On Painting Clouds

Simon Alexandre Clement Denis: Study of clouds with a sunset near Rome. Flemish painter, 1786-1801

06 September 2019

You've been somewhere, sometime when clouds caught your attention and you just kept looking?

Yeah, me too. When I aspire to capture clouds in paintings, I find it's surprisingly difficult. They're not what you think.

Clouds are Time, Light, Shadow, Movement, Air, Water, Weight, Force, Power, Pushing, Yielding.

They sometimes look solid, as if you could touch or hold them in your hand, but sort of like those ridges left in sand by the forces of wind and erosion and waves, they're a texture you can never touch.

Clouds do have edges that can be torn or shattered by light and the forces of air, heat and cold. It can be hard for the eye to follow those edges, because they’re always in a state of flux, like waves in the sea, continually changing.

Even the darkest clouds contain light, energy, electricity, storms and mysteries inside their boundaries. And they dance all over the sky, throwing shadows and reflected light down on the planet surface.

For the painter of clouds, sometimes the hardest thing to see and to paint are the issues of “what is forward?” and “what is back?” Where does the light or the color or the quality or the direction of the paint stroke define the four dimensions?

Beyond elusive qualities of substance, painters have often used the qualities of clouds to tell stories.

A Quick Dip Into Art History...

The Dutch painters of the 16th - 17th centuries were masters of painting clouds.

Look at this painting below by Dutch painter Aert van der Neer.

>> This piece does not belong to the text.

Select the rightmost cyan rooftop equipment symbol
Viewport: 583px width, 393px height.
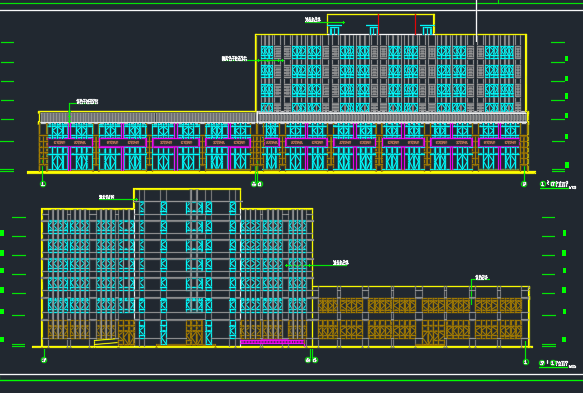coord(427,30)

Here he uses varying densities cloud thickness, of dark and light, barely letting the stars emerge through the humid, thick quiet of night, lending an almost ominous stillness to this night scene. The moon's light on the edges of the clouds, and in-between the big cirrus cloud-shapes, tells us there is a vast space beyond. His use of light and depth adds an eery and fantastical focus to the moonlit areas. (In fact, van der Neer usually painted fantasies, but this painting is of an actual castle.)

Aert van der Neer
"Moonlit Landscape with a View of the New Amstel River and Castle Kostverloren", 1647, Dutch (photo courtesy The Getty Online)

Herman Nauwincx and Willem Schellinks
Herman Nauwincx and Willem Schellinks
"Mountain Landscape with River and Wagon" c1675, Dutch (photo courtesy The Getty Online)

Meindert Hobbema
"A Wooded Landscape", 1667, Dutch (photo courtesy The Getty Online)

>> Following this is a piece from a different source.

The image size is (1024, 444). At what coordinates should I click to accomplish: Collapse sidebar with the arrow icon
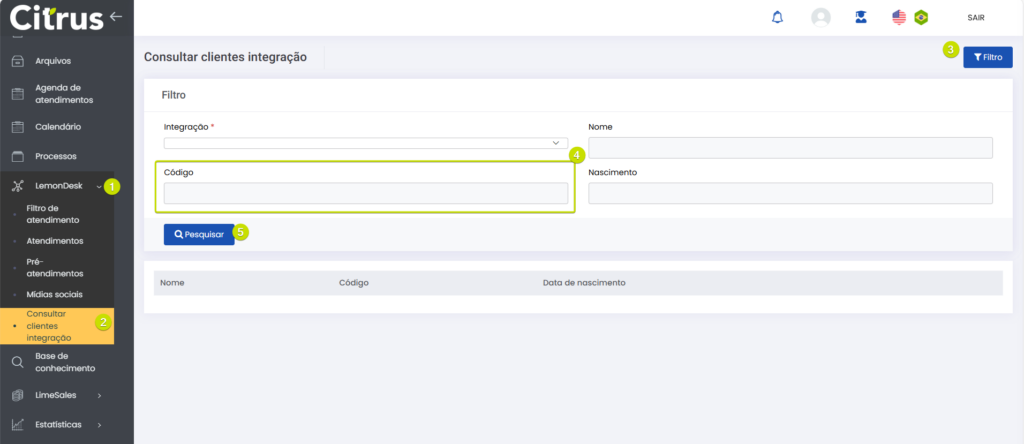tap(116, 16)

Simon Alexandre Clement Denis
"Study of clouds with a sunset near rome", 1786-1801, Flemish

Later the French Impressionists used their brushes to explore the relationships of color. Their very brushstrokes capture the complex energies of 'seeing'.

"For me a landscape hardly exists at all as a landscape, because its appearance is constantly changing; but it lives by virtue of its surroundings, the air and the light which vary continually." __Claude Monet, c1880

Claude Monet
"Sunrise Marine" 1891, French (photo courtesy The Getty Online)

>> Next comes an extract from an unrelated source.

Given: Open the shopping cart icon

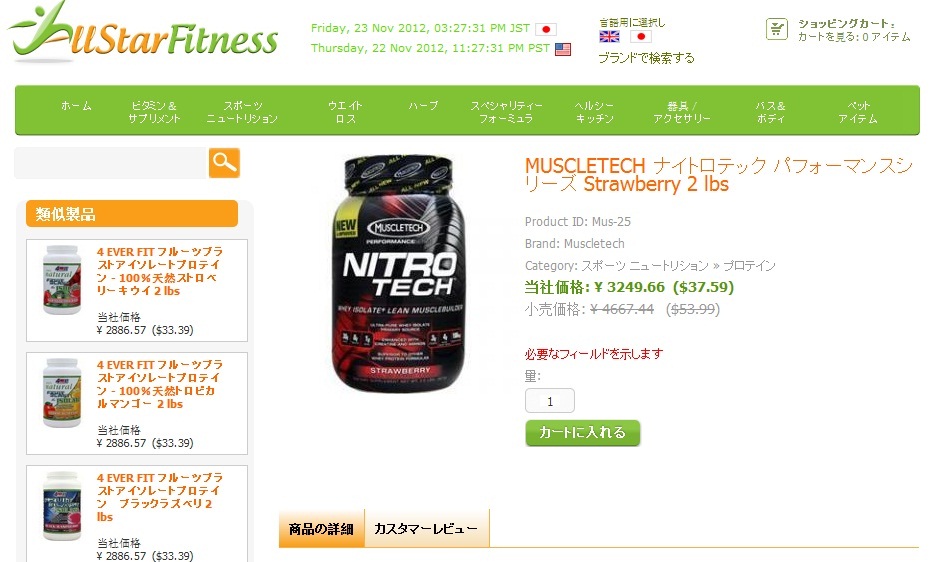Looking at the screenshot, I should (777, 29).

Claude Monet "Wheatstacks, Snow Effect, Morning" 1891, French (photo courtesy The Getty Online)

Across the pond, the Hudson River School movement in New York, sometimes referred to as the ‘luminous’ painters, took the deep study of sky, light and the forces of nature and stretched it even further. One of the more popular and prolific of these painters was Albert Bierstadt.

Albert Bierstadt
"Storm Clouds", c1880, Prussian-American (photo courtesy The Getty Online)

Joseph M.W.Turner
"Van-Tromp, going about to please his Masters, Ships a Sea, getting a Good-Wetting", 1844, English (photo courtesy The Getty Online)

The influences of the Hudson River School movement can be seen in the current wave of today's Digital Matte Painting - background paintings used in film-making to bring epic qualities to films and games, of invented worlds and times.